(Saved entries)
Start of Block

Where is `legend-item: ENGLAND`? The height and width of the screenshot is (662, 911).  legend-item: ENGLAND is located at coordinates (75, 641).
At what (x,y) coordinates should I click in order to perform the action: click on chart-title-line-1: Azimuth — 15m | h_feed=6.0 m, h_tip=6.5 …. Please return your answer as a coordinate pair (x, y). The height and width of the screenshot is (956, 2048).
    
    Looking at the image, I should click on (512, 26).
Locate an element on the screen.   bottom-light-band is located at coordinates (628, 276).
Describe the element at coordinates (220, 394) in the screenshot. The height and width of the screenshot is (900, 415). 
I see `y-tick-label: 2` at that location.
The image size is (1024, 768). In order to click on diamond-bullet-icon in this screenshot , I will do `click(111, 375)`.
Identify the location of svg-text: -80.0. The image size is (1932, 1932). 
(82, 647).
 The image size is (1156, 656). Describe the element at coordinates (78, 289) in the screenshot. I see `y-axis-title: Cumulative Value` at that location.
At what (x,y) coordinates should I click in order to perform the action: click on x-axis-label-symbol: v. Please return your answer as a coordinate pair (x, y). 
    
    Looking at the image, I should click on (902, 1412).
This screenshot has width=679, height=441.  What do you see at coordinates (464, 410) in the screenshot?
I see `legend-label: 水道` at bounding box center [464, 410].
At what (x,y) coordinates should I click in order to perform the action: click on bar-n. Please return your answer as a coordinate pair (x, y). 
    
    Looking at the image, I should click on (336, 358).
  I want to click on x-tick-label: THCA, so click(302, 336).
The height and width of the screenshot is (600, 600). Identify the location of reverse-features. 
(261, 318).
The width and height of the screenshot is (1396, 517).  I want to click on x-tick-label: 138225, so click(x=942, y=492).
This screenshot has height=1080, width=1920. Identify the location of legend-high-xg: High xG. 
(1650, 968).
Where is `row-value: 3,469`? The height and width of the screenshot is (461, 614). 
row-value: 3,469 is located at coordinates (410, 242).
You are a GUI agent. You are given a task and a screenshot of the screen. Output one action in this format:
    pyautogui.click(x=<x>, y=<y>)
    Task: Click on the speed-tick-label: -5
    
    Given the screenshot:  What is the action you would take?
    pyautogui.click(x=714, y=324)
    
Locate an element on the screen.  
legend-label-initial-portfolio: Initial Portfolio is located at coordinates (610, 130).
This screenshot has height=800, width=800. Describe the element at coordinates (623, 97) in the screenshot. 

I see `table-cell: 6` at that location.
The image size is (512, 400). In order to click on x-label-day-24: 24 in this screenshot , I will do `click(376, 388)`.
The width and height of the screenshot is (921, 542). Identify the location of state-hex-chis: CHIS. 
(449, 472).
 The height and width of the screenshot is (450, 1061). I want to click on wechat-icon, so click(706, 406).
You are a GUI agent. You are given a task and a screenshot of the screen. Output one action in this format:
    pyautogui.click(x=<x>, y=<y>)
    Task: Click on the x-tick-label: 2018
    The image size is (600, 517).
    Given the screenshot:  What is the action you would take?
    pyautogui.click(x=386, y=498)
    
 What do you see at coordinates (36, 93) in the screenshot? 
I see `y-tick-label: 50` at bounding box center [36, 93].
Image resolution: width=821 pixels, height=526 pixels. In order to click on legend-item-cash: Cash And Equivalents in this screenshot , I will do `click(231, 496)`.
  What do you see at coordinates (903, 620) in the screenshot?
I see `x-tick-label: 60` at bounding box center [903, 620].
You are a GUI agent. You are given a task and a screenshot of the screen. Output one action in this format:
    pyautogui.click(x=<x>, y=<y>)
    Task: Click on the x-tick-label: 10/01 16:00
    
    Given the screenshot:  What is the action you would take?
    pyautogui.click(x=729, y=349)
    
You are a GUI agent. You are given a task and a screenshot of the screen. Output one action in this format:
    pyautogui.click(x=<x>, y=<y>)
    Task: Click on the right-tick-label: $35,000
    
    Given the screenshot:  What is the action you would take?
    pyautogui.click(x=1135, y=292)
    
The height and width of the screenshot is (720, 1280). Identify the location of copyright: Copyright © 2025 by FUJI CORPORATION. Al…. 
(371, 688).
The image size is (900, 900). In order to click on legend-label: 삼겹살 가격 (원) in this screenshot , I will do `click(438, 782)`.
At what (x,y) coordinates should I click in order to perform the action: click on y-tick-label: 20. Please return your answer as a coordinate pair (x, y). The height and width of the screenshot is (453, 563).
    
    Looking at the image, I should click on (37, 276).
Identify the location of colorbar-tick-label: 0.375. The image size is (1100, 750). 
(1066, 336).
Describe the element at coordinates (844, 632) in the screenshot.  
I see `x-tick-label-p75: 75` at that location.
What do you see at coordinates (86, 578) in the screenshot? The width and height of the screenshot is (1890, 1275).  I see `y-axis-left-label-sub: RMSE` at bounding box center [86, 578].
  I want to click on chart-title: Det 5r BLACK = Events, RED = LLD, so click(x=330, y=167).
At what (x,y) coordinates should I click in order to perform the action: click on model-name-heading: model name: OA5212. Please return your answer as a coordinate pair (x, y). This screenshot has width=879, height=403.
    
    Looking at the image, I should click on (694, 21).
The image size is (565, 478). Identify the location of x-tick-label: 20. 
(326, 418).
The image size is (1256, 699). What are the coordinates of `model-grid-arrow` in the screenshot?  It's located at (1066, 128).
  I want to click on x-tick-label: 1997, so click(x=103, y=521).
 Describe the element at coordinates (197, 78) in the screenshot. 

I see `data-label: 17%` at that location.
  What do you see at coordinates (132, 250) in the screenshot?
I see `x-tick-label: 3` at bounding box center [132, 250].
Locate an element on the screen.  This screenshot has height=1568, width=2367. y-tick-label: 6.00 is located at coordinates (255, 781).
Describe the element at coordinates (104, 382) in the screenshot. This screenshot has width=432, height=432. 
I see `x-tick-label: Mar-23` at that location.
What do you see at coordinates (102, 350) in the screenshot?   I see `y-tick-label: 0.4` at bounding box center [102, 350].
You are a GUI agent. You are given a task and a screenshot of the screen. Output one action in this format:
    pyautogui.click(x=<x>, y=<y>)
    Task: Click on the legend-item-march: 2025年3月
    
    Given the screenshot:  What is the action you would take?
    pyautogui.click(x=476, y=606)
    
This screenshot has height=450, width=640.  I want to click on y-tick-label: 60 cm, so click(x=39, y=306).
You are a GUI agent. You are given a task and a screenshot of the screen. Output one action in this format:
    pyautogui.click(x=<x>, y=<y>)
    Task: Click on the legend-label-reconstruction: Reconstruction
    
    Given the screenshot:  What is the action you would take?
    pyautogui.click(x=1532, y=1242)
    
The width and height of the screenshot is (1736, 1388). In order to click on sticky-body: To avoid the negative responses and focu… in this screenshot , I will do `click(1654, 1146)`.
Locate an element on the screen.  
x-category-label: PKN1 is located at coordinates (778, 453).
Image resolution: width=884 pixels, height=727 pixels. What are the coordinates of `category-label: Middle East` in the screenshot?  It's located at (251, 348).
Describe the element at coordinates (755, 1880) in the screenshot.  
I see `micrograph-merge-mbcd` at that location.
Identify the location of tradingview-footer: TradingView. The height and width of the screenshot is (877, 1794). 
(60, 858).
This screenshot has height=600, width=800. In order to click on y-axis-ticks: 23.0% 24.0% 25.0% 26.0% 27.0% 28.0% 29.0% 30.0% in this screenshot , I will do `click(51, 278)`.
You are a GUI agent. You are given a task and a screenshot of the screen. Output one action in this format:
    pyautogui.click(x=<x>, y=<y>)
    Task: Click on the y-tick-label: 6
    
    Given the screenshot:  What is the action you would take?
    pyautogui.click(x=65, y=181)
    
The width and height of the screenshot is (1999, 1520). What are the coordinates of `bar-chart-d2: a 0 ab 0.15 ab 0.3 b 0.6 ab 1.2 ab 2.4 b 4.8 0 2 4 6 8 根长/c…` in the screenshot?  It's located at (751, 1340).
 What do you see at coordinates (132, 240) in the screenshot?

End of Block

▸ **TASK REQUIREMENTS**
From the records above, copy each line that contains the word "category". Treat uppercase and lowercase as different.

▸ **PROBLEM SOLUTION**
x-category-label: PKN1 is located at coordinates (778, 453).
Image resolution: width=884 pixels, height=727 pixels. What are the coordinates of `category-label: Middle East` in the screenshot?  It's located at (251, 348).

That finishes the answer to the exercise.